Granados tries to incorporate a teaching method called Total Physical Response (TPR) into his lessons as much as possible. The method teaches students to hear something in the new language and then physically respond to it. Instead of memorizing vocabulary terms and verb tenses, TPR teaches students to follow commands that will help them learn the language. Granados claims that by the end of the first hot yoga class, his students were able to respond to between 20 and 35 new commands in Spanish.

“Learning Spanish requires constant personal interaction with others,” he says. “As instructors, sometimes we force those interactions with others through preconceived dialogues or role-playing drills which sometimes the students find awkward.”

Senior Lilah Myhre was among the students who went to the studio.

“I was really excited to do hot yoga in Spanish. I had only done normal yoga before, so I wasn’t sure what it would be like,” she says. “Afterwards, I realized how much of a workout it was! I have literally never sweated that much in my life.”

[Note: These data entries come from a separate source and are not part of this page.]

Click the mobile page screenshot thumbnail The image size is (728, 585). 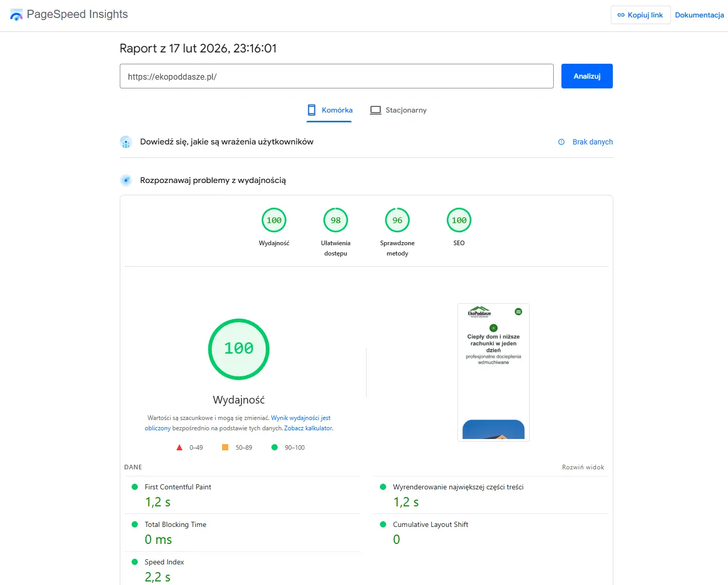click(x=494, y=372)
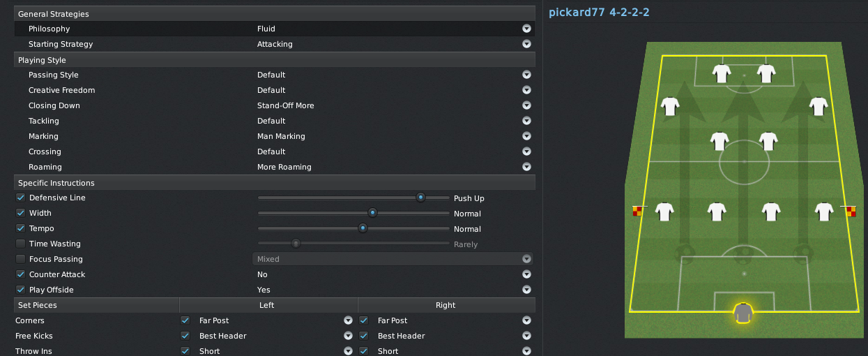Click the left back shirt near the flag

point(664,211)
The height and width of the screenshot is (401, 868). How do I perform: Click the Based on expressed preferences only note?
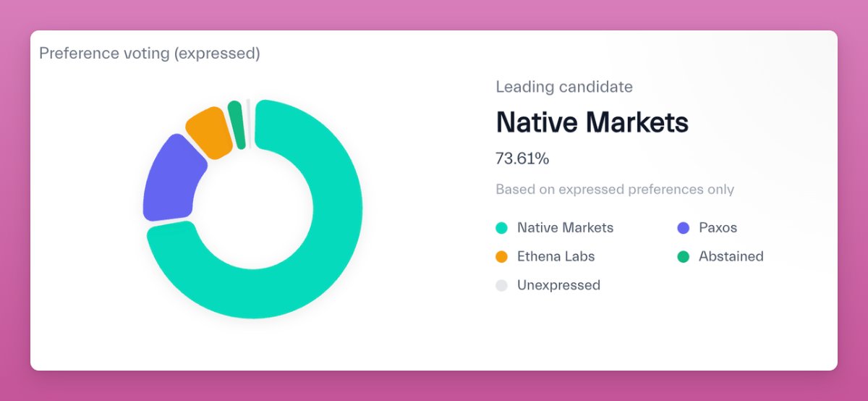[x=615, y=190]
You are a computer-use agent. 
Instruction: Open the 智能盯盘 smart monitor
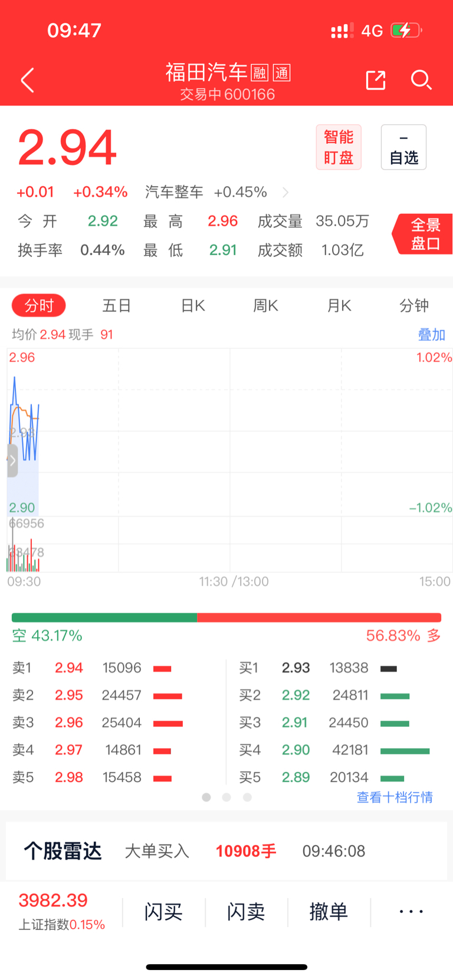pyautogui.click(x=339, y=147)
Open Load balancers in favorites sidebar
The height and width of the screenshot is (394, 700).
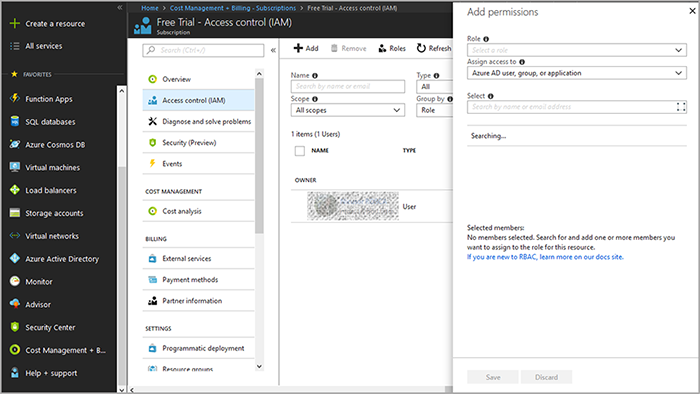(x=50, y=190)
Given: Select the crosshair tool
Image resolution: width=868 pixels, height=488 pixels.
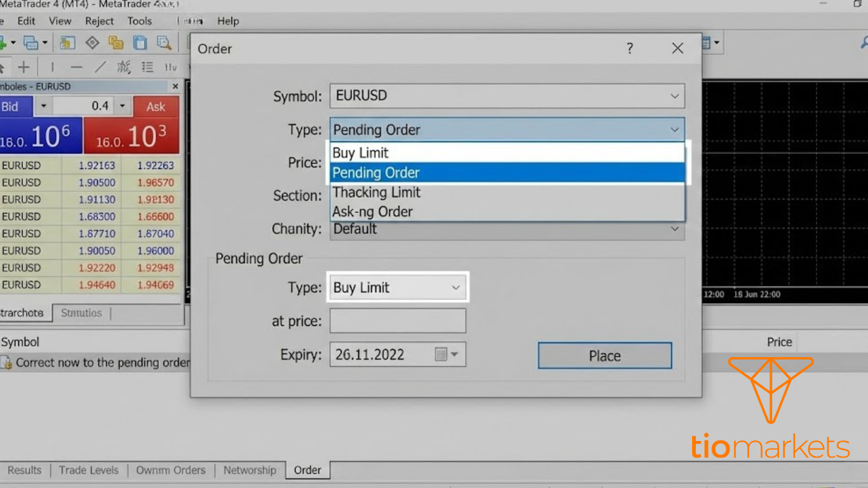Looking at the screenshot, I should coord(24,66).
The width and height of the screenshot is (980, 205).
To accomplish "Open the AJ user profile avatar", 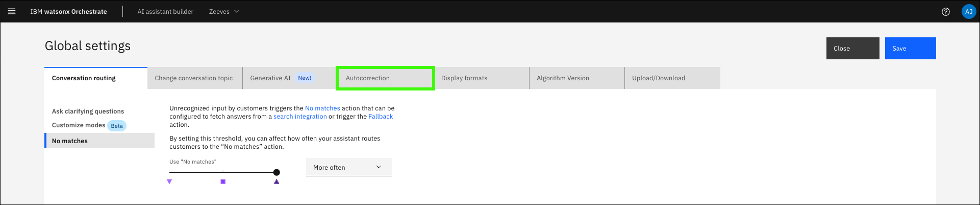I will (968, 12).
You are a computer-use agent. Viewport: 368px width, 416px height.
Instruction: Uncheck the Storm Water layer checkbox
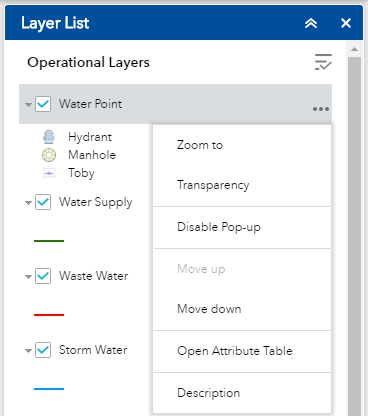coord(43,350)
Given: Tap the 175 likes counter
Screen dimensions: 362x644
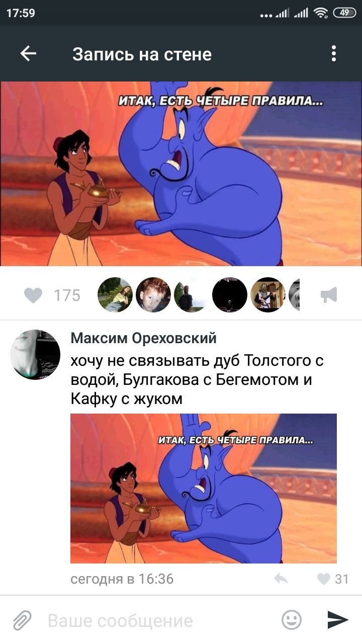Looking at the screenshot, I should (x=67, y=295).
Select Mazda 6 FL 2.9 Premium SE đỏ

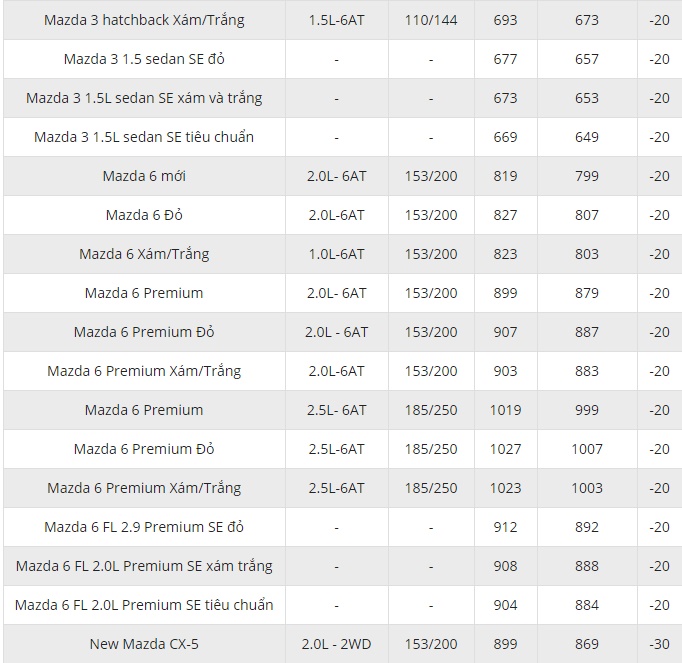point(144,527)
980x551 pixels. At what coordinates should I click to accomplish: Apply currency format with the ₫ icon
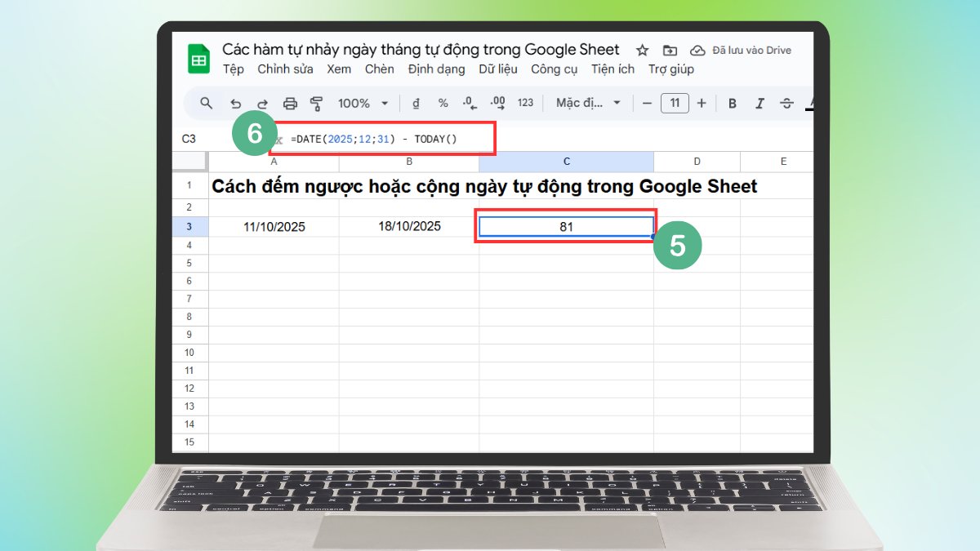click(417, 103)
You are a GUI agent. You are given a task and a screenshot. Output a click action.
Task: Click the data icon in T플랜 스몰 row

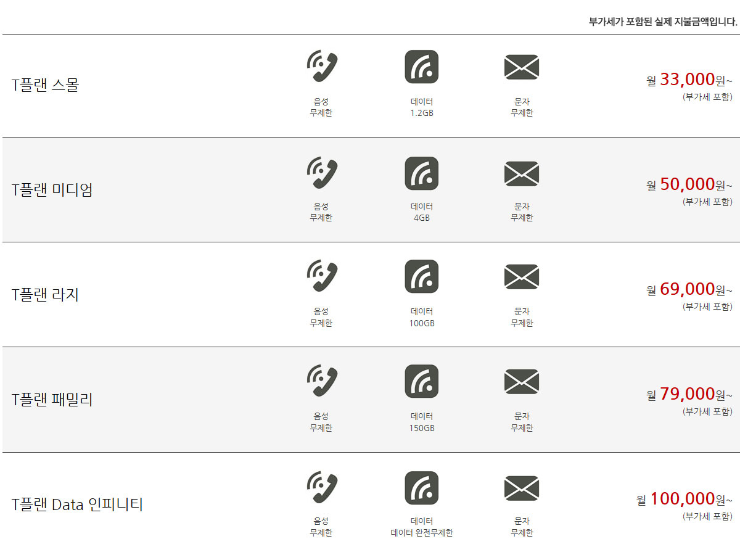point(422,67)
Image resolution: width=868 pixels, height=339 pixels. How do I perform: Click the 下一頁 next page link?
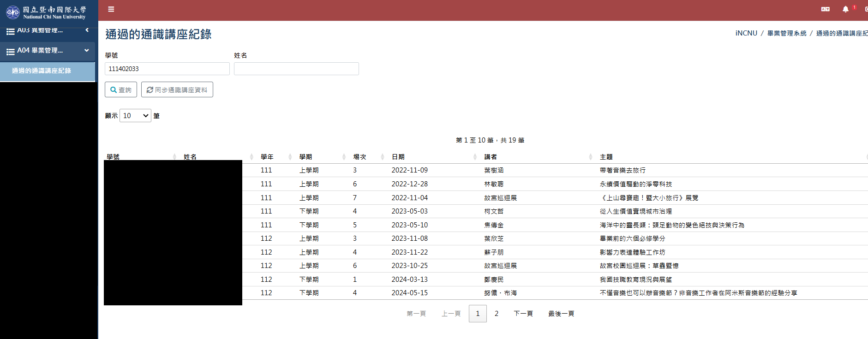coord(523,314)
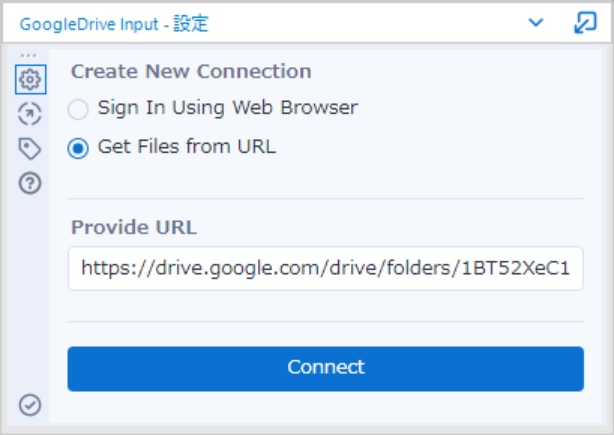Click the 'GoogleDrive Input - 設定' window title
The width and height of the screenshot is (614, 435).
click(x=114, y=24)
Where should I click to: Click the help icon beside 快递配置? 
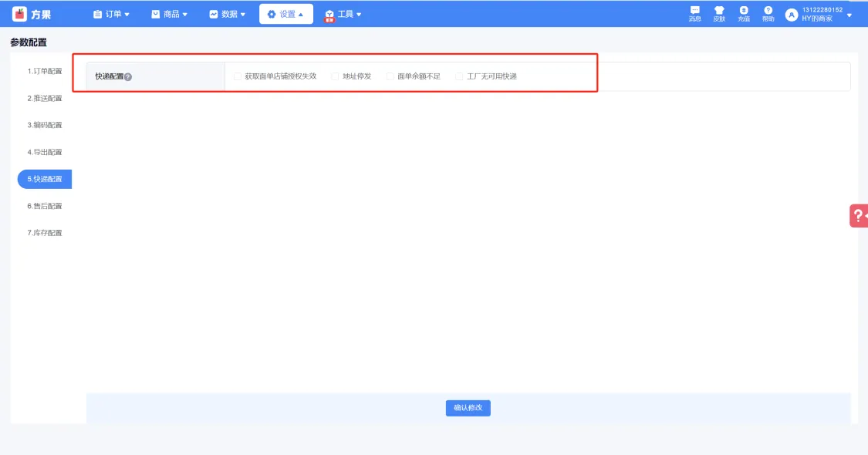[128, 77]
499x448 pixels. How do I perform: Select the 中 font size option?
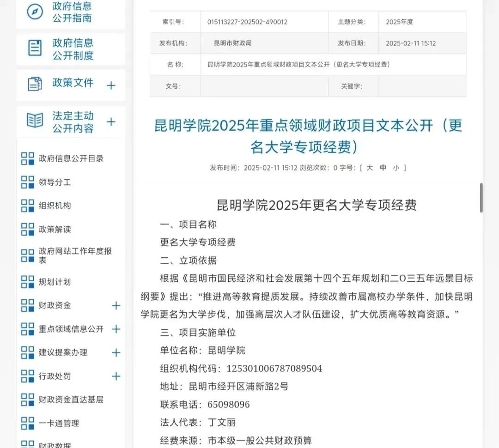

The students thought it was a great experience, and a nice break from the normal lecture structure of class.

“I think this is a great way for our Spanish classes to get out of the classroom, spend time with each other and use Spanish in the real world,” Myhre explained.

Granados says that this experience will become a regular part of his courses. In fact, he is working on a grant proposal for the College of Liberal Studies to give funding to Root Down Yoga as part of a partnership to connect students with the greater La Crosse community.

Granados is very excited to extend an invitation to anyone who is interested in this idea.

“Come practice yoga with us as you learn Spanish!”

Amber Moesch demonstrates the “flipped dog” pose (“perro flipado” in Spanish) with student Tyler Wills from Spanish 304.